Done deal: Texas data center firm closes on deal for Sears campus in Hoffman Estates

The former Sears campus in Hoffman Estates may now have a promising future to go with its storied past, as Dallas-based Compass Datacenters closed on its purchase of the 273-acre site Tuesday.

The move turns a page for Hoffman Estates and closes the book on Sears' presence in the Chicago area, from where it helped shape the national retail industry for decades.

"We are very pleased to welcome Compass Datacenters to Hoffman Estates," Hoffman Estates Mayor Bill McLeod said in a statement. "The redevelopment of the former Sears headquarters into a data center campus begins a new chapter for this high-profile property and continues the technology diversification of our tax base.

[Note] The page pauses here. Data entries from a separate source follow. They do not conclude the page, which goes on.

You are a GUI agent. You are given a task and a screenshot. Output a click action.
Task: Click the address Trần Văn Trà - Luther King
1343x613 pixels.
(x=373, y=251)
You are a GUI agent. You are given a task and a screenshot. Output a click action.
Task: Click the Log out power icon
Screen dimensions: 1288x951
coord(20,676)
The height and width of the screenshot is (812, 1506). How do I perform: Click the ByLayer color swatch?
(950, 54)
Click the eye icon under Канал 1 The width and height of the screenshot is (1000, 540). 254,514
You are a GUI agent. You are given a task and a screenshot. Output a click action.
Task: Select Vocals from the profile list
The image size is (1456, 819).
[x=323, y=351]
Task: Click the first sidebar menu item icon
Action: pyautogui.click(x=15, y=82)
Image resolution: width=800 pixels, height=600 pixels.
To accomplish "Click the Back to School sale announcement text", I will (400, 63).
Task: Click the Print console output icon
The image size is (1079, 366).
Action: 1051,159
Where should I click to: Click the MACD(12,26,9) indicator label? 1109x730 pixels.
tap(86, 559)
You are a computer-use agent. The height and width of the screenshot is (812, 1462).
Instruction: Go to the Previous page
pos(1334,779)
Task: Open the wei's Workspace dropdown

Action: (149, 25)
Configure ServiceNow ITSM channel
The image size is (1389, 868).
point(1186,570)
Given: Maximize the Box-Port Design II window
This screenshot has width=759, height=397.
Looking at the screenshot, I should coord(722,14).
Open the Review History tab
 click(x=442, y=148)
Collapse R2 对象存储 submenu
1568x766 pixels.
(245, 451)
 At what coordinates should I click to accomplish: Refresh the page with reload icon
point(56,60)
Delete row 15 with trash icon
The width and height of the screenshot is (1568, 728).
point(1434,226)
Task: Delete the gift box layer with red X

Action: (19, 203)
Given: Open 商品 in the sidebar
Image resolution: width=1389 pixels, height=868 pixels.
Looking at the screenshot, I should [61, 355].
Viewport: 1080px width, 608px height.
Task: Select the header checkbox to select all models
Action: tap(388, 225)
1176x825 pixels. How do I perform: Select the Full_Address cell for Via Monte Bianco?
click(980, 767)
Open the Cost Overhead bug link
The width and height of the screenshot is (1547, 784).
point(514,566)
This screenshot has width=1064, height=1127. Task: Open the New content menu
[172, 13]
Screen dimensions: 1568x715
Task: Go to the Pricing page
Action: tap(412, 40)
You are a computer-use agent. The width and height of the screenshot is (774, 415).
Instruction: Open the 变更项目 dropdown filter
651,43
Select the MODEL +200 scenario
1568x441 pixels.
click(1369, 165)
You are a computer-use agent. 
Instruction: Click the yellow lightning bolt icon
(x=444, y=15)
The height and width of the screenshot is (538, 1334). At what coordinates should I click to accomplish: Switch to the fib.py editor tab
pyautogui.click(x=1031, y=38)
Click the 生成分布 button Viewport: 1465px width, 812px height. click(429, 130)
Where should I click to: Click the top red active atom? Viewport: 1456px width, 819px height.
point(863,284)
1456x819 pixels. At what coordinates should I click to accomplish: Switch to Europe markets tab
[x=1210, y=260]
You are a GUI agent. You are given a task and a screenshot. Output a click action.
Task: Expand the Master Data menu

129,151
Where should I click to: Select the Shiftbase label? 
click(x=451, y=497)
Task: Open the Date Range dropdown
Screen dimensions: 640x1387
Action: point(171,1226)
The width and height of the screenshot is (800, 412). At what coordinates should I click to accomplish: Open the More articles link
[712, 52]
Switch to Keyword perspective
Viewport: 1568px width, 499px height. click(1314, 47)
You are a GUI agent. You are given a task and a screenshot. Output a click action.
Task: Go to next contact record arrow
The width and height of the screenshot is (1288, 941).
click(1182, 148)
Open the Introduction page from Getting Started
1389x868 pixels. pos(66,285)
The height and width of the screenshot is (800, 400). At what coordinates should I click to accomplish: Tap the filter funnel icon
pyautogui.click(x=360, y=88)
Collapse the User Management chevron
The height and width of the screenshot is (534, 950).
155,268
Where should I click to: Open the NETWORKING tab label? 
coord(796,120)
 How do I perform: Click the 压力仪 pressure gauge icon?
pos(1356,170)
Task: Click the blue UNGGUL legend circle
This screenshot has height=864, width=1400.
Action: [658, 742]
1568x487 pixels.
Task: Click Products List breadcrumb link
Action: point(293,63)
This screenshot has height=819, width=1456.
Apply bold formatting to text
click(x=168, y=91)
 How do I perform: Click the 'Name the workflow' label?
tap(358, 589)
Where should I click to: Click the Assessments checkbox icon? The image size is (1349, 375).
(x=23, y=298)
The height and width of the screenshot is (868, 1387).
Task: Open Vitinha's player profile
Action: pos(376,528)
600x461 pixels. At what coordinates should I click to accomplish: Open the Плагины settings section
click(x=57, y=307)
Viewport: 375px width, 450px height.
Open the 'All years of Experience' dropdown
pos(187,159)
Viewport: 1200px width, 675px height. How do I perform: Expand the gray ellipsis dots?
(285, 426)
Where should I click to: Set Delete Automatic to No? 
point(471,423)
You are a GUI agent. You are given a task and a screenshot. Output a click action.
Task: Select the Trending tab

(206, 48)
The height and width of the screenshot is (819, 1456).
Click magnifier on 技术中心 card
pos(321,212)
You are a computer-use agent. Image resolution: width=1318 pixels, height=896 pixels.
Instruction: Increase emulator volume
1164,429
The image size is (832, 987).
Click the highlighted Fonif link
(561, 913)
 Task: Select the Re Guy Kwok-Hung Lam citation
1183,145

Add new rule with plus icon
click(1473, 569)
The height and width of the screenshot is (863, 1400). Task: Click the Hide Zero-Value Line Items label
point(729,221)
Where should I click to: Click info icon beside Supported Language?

Although still preliminary, the investment by Compass will be in the billions of dollars and will have positive effects for our community for years to come."

Representatives of Compass have not responded to requests for comment in recent weeks.

The company is in the process of being acquired by Brookfield Infrastructure Partners LP and the Ontario Teachers' Pension Plan, according to a news release in June.

But CEO Chris Crosby's statement at the time alludes to the ambitions demonstrated by Tuesday's land purchase.

"The industry is at a critical inflection point today with AI and cloud demand continuing to fuel significant growth," he wrote. "With Brookfield Infrastructure and Ontario Teachers' strategic expertise and deep financial resources, Compass is ideally positioned to meet growing demand for hyperscale data centers and campuses."

Hoffman Estates officials haven't yet received a detailed proposal for the property, but the 2.4 million square feet of office space there seems destined for the wrecking ball.

Speculation about who could be in the market for the property began in December 2021, when owner Transformco announced the sprawling and well-maintained campus was for sale.

Jack Reardon, senior vice president of Oakbrook Terrace-based commercial real estate firm NAI Hiffman, said the post-pandemic state of the office-space industry led him to regard the property's sale as the biggest challenge any broker could face.

The practice of simply demolishing unwanted office buildings wasn't as common when the site went on the market as it's become 21 months later, he added.

"Once you realize you're not going to backfill 2.4 million square feet of office space, then the decision-making gets a lot easier," said Reardon, whose company wasn't involved in the marketing of the site.

Data centers are a relatively new factor in commercial real estate, Reardon said, noting that they fall into neither the office or industrial category. The lack of loading docks and truck traffic are a certain contrast from the latter.

"You can't really protest a data center," he said. "It's just a big, giant building that doesn't bother anyone."

Such a use would seem to be ideal for the somewhat remote Sears campus that never boasted high visibility among its attributes, Reardon noted.

One way in which data centers stand out is their unusually high power consumption. Reardon said Compass likely confirmed the availability of enough power as part of its due diligence process ahead of the closing.

"Finding a solution for the whole site is a job well done by everybody," he added. "Once you get the power over there, this becomes the easiest 'yes' of all time."